The specification shall conclude with one or more claims particularly pointing out and distinctly claiming the subject matter which the applicant regards as his invention.
Claims 1, 2, 6, 12, 23-25, 28-31, 35 and 36 are rejected under 35 U.S.C. 112(b) or 35 U.S.C. 112 (pre-AIA ), second paragraph, as being indefinite for failing to particularly point out and distinctly claim the subject matter which the inventor or a joint inventor (or for applications subject to pre-AIA 35 U.S.C. 112, the applicant), regards as the invention.
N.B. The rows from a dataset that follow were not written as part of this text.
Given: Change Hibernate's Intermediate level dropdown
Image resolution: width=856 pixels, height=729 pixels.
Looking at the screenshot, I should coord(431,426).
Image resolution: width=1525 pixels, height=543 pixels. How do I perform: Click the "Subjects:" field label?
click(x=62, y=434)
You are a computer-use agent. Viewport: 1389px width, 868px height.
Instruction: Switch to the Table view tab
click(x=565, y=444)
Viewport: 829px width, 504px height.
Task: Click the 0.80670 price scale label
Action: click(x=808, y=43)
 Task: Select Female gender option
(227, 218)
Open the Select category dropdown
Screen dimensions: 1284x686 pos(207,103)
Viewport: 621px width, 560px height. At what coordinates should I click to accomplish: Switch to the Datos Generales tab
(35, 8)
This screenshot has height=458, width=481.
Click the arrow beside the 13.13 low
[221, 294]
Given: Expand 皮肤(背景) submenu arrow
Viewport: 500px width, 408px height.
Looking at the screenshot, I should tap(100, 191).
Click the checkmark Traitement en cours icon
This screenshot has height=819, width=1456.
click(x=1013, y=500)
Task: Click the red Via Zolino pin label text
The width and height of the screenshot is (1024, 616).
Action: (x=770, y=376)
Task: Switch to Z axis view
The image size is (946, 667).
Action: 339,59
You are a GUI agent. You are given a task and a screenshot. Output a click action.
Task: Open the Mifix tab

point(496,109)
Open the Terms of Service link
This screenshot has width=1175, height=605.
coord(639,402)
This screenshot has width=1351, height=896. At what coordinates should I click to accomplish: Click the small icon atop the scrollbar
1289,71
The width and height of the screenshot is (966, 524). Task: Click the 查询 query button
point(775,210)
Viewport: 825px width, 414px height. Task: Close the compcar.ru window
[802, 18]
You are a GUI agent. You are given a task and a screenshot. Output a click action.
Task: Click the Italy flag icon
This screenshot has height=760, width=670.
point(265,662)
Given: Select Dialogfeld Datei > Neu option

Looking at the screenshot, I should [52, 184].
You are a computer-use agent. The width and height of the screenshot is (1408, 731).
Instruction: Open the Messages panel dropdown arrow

Claim 1 recites the limitation “fluorescence characteristics of color development characteristics" in the last two lines. There is insufficient antecedent basis for this limitation in the claim. Applicant may consider changing the word “of” to “or” in this phrase to obviate this rejection. Claims 2, 6, 12, 23-25, 28-31, 35 and 36 are rejected for depending from claim 1.
Claim Rejections - 35 USC § 103
The following is a quotation of 35 U.S.C. 103 which forms the basis for all obviousness rejections set forth in this Office action:
A patent for a claimed invention may not be obtained, notwithstanding that the claimed invention is not identically disclosed as set forth in section 102, if the differences between the claimed invention and the prior art are such that the claimed invention as a whole would have been obvious before the effective filing date of the claimed invention to a person having ordinary skill in the art to which the claimed invention pertains. Patentability shall not be negated by the manner in which the invention was made.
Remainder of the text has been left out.